We Hope for Better Things

Home > Other > We Hope for Better Things > Page 29
We Hope for Better Things Page 29

by Erin Bartels


  The car began to accelerate. She pushed a little further.

  “It so happens that I recognized the man in the photo, and I didn’t think the photographer should have taken it, much less displayed it, so I offered to buy him a new camera in exchange for it. It’s funny, you know? If that man hadn’t smashed his camera, I never would have talked to him in the first place.”

  “I see,” he said stiffly. “And what did you do with this picture?”

  “I still have it.”

  He turned toward her. “What?”

  “Daddy! The road!”

  He swerved back into his lane. “Why wouldn’t you have destroyed it?”

  “Because I wanted to keep looking at it.”

  “Why?” he practically shouted.

  She wheeled on him now. “At first I was trying to find something that would prove it wasn’t you. And when I finally accepted that it was, I kept looking at it so that the hate I saw in your eyes for the man I love would become hatred in my heart for you, so that it wouldn’t feel so horrible to have been thrown out of my own family.”

  He cursed under his breath.

  “You asked,” she said.

  “I’m sorry I did.”

  Nora shrugged and turned to look out the window. For several minutes, all she could hear were the tires on the road and the thrum of the V8.

  “I’m not proud of that moment,” Daniel finally said. “I lost my temper on an already bad day, and I took it out on him because it was convenient.”

  “Would you have done the same thing if he’d been white?”

  “I’m not going to play that game. What’s done is done. I can’t go back in time and change it.”

  “If you could go back in time—”

  “Nora—”

  “If you could, would you have thrown me out of my apartment, taken my car, and kicked me out of your life? Was that just a bad day you were taking out on me?”

  Daniel stared straight ahead.

  Nora looked hard at him. “Daddy, what did you mean when you said that black people ruined this family?”

  forty-eight

  Lapeer County, June 1874

  Chest heaving, Mary looked down to the end of the bed, hoping that Anna, the midwife, and Mrs. Farnsworth would announce that the baby who had just emerged into the world was a girl. But instead of smiles and tears of joy, she was met by wide eyes and slack mouths.

  Mary pulled herself up into a sitting position. “What? What’s wrong?”

  Mrs. Farnsworth covered her mouth and sat down heavily in a chair.

  Mary was frantic now. “What?”

  “The baby is fine and healthy,” Anna began. “It’s only . . .” She trailed off and lifted the squalling infant up, allowing Mary a clear view.

  Mary emitted an almost inaudible gasp. The child had light brown skin, a wide nose, and tightly curled black hair.

  “But—how?” she managed.

  “I’m sure you’re the only one who can answer that question,” Mrs. Farnsworth said.

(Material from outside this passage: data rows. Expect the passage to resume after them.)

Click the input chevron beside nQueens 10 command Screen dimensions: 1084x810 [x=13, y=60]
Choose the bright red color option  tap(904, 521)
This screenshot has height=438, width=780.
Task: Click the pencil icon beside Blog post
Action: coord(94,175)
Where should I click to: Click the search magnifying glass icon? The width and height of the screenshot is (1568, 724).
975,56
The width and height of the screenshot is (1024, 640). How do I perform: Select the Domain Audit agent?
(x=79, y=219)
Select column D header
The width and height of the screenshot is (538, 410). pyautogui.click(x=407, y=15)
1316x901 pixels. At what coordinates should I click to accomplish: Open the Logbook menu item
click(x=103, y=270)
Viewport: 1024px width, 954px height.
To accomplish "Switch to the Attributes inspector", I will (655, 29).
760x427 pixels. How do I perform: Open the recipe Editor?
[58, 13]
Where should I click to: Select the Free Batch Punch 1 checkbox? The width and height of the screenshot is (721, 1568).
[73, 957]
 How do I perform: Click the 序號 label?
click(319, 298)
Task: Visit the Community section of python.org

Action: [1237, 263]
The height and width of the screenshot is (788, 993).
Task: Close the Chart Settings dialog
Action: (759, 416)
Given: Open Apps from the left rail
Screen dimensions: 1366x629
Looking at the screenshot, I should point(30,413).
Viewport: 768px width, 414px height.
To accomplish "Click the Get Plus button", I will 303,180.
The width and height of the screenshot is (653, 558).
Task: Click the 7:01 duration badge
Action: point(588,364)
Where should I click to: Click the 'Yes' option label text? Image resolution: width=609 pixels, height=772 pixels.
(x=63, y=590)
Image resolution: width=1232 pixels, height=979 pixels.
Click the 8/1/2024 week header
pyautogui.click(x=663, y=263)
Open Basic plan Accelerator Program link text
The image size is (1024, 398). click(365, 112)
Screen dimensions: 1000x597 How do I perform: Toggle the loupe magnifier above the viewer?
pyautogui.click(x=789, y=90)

  Anna hastily swaddled the baby and brought him up to Mary’s chest. “Put him on your breast to stop his crying.”

  “But I—” Mary began.

  “Quickly!” Anna commanded. “Unless you want your husband to hear it and come running to see what is clearly not his child.”

  Mary did as she was told and the baby’s crying ceased. She hardly dared make eye contact with the two women who now looked upon her as what she undeniably was—an adulteress. Her sin had found her out, and now her husband would be shamed, her children mocked, her marriage shown to be a farce.

  Now more than ever the community around her would turn on them. She thought grimly of the graves they had dug last October, of the six large stones that had been taken from the wall at the end of the drive and dragged by oxen, one by one, to the heads of each grave to mark the spot. Was such a fate to await this poor bastard child? What might Mr. Sharpe and his thugs do to George? Mary knew in her heart that it was she who had seduced him—practically begged him to commit this sinful act. Yet he would be the one to bear the blame—and the punishment.

  Anna’s voice drew Mary back into the moment. “This is what we will do. Yesterday I delivered the baby of that prostitute on the outskirts of town—Margaret. I told her I would find a place for the child.”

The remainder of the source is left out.